Segundo Hill, em entrevista ao CBR, a construção do visual exigiu reinvenção total. O especialista trabalhou diretamente com del Toro para criar um corpo que evoluísse fisicamente conforme o personagem avança emocionalmente na trama. O resultado foi um design escalonado que acompanha o desenvolvimento da Criatura, interpretada por Jacob Elordi.
Ao comentar o processo, Hill afirmou que a tarefa de criar algo novo para uma figura tão conhecida trouxe enorme pressão.
“Foi aterrorizante! […] É extremamente difícil criar um design totalmente novo.”
Mesmo assim, a equipe decidiu evitar completamente qualquer repetição de versões anteriores. “Eu ignorei totalmente [as versões clássicas]”, disse o artista, explicando que buscou apenas seguir as diretrizes de del Toro e moldar o visual de acordo com a interpretação de Elordi.
Criatura construída com intenção, não remendada
Hill destacou que o objetivo era se afastar da estética remendada de adaptações antigas. O visual deveria transmitir que aquele corpo foi planejado, e não restaurado após acidentes.
“Queríamos que ficasse claro que alguém o fez. Alguém o desenhou. Isso não é um acidente.”
Para isso, o artista criou padrões geométricos que percorrem o corpo do personagem, reforçando a ideia de fabricação. Além disso, a caracterização acompanha estágios de “infância”, “adolescência” e “vida adulta”, refletindo a jornada emocional do personagem.
Transformação extrema de Jacob Elordi
A atuação de Jacob Elordi exigiu uma caracterização complexa. De acordo com Hill, o ator utilizou próteses corporais completas, com 42 peças aplicadas diariamente.

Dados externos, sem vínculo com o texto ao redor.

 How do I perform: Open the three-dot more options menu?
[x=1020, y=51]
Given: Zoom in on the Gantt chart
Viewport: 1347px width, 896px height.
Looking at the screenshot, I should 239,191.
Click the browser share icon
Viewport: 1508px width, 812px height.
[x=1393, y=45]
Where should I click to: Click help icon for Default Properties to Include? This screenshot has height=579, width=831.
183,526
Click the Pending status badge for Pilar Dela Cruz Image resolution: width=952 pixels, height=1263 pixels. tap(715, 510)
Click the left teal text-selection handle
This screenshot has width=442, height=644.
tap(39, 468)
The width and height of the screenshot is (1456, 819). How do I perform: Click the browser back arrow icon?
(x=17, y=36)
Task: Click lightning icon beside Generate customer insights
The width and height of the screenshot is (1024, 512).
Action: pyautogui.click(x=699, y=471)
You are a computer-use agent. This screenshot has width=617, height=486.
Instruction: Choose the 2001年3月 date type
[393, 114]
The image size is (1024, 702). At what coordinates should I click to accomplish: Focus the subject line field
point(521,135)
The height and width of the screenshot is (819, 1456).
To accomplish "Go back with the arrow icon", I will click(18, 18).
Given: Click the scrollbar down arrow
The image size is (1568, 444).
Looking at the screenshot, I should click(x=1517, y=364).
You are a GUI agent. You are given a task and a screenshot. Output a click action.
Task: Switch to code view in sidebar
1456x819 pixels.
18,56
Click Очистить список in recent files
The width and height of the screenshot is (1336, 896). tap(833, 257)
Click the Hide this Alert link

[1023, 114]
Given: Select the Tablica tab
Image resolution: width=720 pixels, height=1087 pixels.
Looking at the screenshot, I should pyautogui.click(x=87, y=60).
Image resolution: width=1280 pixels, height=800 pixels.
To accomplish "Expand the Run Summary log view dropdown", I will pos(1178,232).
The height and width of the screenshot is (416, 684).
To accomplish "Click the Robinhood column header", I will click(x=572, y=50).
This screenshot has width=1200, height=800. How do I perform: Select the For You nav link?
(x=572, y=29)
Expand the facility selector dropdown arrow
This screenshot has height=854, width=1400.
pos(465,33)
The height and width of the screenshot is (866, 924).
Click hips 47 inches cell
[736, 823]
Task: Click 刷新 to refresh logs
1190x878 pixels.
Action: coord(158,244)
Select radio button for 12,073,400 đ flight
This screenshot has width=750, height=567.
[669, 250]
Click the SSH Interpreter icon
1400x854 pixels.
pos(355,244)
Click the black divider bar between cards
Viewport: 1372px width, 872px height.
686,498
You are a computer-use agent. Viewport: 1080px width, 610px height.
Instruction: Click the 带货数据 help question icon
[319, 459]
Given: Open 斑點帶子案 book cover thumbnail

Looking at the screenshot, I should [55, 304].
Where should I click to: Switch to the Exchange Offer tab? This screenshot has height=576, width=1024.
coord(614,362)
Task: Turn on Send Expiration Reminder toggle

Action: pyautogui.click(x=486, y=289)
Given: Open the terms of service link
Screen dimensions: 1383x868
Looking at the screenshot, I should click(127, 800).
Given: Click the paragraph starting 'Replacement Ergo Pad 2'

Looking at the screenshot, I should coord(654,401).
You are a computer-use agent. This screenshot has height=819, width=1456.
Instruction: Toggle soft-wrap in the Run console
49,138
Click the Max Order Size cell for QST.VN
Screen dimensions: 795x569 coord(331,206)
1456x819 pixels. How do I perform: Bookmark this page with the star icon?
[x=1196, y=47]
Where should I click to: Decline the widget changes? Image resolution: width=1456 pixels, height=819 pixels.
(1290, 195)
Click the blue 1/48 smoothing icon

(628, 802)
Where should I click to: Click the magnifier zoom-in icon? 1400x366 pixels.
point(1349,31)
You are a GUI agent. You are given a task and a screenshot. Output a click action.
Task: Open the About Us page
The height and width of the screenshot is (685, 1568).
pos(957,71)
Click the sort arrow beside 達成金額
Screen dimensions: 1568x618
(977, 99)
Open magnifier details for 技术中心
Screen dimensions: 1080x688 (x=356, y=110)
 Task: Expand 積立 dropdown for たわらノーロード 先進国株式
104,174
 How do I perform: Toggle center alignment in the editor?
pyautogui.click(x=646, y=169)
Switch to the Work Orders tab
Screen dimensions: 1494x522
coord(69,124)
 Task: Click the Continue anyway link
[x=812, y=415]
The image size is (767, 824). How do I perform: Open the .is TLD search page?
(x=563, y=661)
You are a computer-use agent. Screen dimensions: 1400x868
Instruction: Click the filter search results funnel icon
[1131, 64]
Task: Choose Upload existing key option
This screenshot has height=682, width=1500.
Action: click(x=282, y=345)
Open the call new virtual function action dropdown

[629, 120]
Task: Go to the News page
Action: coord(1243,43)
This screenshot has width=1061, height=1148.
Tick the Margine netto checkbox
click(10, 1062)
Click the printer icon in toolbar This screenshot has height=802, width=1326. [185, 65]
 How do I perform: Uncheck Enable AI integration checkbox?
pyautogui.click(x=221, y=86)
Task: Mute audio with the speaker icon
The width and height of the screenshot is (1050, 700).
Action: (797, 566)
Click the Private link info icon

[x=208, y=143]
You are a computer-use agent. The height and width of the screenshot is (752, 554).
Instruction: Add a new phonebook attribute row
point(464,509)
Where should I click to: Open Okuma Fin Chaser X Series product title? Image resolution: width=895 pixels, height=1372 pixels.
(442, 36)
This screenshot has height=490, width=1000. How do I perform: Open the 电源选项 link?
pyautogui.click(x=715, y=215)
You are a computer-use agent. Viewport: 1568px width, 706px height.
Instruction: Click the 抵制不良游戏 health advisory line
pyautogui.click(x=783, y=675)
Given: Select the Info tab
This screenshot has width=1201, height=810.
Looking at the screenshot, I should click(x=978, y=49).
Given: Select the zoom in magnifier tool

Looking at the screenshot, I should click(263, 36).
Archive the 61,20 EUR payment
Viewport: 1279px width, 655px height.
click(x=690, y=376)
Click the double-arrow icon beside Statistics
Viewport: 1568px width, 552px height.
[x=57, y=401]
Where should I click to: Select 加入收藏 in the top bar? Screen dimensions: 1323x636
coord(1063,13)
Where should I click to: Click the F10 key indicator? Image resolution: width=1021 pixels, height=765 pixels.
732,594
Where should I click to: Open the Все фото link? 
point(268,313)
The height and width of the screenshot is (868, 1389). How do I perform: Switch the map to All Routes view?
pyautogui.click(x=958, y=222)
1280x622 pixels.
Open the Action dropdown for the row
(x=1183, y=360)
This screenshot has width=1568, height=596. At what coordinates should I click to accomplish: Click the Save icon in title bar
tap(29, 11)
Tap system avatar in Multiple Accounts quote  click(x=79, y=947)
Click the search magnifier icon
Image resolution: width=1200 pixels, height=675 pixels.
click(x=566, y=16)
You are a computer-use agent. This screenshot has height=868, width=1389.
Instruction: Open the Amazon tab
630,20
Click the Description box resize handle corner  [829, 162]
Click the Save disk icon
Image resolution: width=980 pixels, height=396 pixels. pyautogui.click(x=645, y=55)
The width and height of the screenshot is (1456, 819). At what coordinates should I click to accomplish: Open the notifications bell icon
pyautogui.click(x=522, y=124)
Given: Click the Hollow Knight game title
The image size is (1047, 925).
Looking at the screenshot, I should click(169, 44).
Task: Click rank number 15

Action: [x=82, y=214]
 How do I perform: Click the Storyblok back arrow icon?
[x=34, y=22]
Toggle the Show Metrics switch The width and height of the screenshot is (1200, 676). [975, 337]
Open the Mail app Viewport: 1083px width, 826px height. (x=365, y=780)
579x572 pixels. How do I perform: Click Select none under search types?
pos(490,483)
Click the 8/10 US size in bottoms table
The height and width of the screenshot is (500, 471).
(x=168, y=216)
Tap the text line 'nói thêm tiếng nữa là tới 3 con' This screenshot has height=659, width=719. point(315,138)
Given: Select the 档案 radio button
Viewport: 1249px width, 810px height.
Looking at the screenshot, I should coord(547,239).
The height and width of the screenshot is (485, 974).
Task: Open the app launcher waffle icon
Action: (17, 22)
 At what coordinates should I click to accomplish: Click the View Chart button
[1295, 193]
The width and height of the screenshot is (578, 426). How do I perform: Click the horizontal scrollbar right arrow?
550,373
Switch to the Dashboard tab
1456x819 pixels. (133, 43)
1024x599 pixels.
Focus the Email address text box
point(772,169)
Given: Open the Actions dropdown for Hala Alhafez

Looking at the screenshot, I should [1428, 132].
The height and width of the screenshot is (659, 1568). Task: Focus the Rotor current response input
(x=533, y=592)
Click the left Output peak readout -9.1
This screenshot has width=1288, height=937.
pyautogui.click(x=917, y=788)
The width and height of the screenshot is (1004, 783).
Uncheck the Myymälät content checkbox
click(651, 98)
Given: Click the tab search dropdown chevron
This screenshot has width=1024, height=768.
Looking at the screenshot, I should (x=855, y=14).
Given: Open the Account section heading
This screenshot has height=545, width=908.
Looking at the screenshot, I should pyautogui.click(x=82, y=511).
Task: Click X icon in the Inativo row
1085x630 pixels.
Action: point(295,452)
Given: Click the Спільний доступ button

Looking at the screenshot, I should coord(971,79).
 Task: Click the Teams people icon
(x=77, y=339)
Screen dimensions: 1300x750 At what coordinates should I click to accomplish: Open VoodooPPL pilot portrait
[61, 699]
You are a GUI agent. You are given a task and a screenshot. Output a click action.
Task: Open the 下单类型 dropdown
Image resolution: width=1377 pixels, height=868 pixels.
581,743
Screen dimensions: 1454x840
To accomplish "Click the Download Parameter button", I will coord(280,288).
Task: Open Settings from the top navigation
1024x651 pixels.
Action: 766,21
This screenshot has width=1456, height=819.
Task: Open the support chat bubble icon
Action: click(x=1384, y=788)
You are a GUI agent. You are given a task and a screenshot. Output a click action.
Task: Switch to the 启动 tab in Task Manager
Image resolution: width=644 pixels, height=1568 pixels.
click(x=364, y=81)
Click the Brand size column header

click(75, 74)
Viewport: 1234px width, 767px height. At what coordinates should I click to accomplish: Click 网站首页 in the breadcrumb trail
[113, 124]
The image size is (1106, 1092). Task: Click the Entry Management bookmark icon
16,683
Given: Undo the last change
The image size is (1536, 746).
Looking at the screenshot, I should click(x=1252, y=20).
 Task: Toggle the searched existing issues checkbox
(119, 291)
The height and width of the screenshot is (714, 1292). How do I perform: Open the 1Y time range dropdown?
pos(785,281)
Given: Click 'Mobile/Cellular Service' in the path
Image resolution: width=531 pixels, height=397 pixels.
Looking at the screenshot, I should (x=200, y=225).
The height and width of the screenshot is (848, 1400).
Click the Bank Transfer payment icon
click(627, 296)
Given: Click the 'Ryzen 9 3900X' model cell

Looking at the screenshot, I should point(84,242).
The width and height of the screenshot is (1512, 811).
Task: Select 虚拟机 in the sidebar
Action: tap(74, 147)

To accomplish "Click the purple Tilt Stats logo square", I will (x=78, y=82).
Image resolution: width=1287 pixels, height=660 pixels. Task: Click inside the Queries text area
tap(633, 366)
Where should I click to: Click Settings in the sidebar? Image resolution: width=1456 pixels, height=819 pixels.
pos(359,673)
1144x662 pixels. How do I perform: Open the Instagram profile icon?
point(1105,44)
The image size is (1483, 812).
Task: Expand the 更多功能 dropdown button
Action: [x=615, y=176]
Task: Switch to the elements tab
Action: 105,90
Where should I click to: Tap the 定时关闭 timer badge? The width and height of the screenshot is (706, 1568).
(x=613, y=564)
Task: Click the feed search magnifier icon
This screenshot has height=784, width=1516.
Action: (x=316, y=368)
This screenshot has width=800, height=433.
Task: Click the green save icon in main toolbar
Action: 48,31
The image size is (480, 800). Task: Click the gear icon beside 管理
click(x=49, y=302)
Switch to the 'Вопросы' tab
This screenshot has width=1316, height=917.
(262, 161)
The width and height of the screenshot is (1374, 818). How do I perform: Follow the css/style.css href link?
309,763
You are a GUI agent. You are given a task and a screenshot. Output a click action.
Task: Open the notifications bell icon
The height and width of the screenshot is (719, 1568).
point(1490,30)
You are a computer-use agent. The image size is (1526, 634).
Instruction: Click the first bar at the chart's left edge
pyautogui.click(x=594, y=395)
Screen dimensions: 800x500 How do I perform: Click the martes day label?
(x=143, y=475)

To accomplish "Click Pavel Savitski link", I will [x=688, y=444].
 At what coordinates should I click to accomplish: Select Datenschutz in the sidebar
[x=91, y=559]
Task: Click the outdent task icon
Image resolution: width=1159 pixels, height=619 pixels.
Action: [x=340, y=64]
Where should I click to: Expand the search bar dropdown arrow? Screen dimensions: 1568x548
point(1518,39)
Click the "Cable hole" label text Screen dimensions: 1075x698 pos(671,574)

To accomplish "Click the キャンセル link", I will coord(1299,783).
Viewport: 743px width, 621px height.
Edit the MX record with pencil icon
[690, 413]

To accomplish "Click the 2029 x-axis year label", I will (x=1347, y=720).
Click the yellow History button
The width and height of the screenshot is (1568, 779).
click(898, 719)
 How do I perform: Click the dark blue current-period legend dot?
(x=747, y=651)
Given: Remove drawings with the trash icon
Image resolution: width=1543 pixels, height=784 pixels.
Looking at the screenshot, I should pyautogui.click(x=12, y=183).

O processo levava cerca de 10 horas para ser concluído, e mais 2 a 2h30 para ser removido no fim do dia.
“Ele passou por… não digo inferno, mas ficar sentado por 10 horas exige um tipo especial de resiliência.”
A equipe chegou a instalar uma sauna no trailer de maquiagem para facilitar a retirada do material, reduzindo o incômodo para o ator.
Cabelos, cores e textura inspirados na obra original
Para o design dos cabelos, a equipe buscou elementos diretamente do romance de Mary Shelley. A Criatura aparece primeiro totalmente careca, depois com fios curtos e, mais tarde, com cabelos longos e esvoaçantes, em tom castanho-claro, aproximando-se de uma estética romântica do século XIX. A paleta de cores também passou por diferentes fases.
Hill explicou que del Toro desejava tons acinzentados, enquanto ele buscou incluir referências à descrição de Shelley, adicionando áreas amareladas, além de tons que remetem ao cinema clássico.
“Queria que ele fosse uma borboleta que vira mariposa e depois volta a ser borboleta.”
O visual final também foi influenciado pela própria presença física do ator. Ao vê-lo pessoalmente pela primeira vez, Hill percebeu que não seria necessário aplicar próteses no maxilar, algo originalmente previsto no design.
Elordi também acabou expondo mais de seu físico real do que o planejado, reduzindo a quantidade de material aplicada ao corpo.
Para Hill, o instante em que percebeu a dimensão do projeto aconteceu na gravação da cena em que a Criatura carrega Elizabeth escada abaixo.
“Foi o momento em que percebi: ‘estamos fazendo Frankenstein’.”